Exercise brief: Using the entries that follow, establish how many lines contain the word "each" and give only that figure.

Records from a data source:
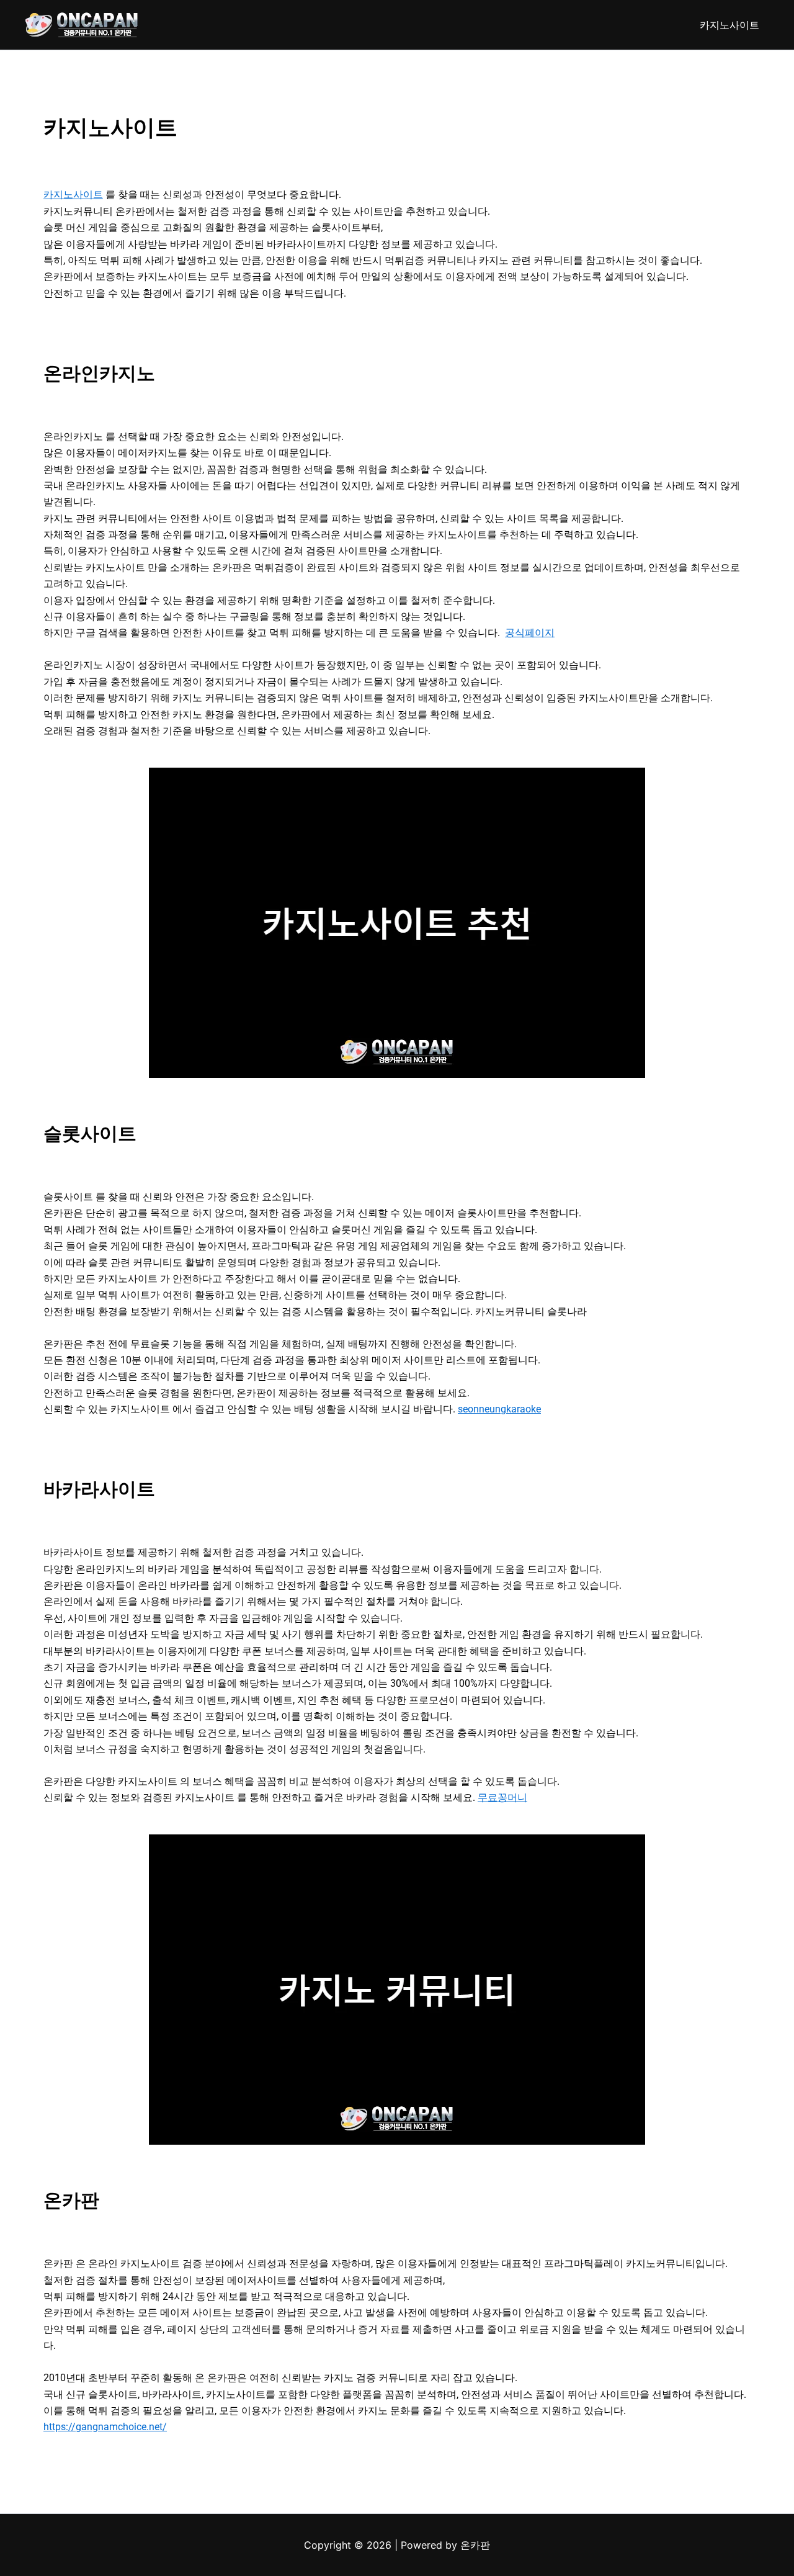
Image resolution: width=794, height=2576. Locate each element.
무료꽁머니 (502, 1797)
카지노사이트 (729, 25)
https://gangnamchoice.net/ (105, 2427)
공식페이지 (530, 633)
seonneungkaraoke (499, 1409)
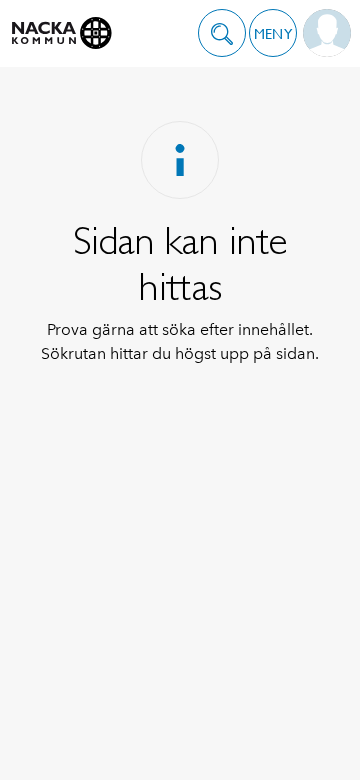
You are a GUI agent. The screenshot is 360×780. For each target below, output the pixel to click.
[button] (222, 33)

Your solution: 2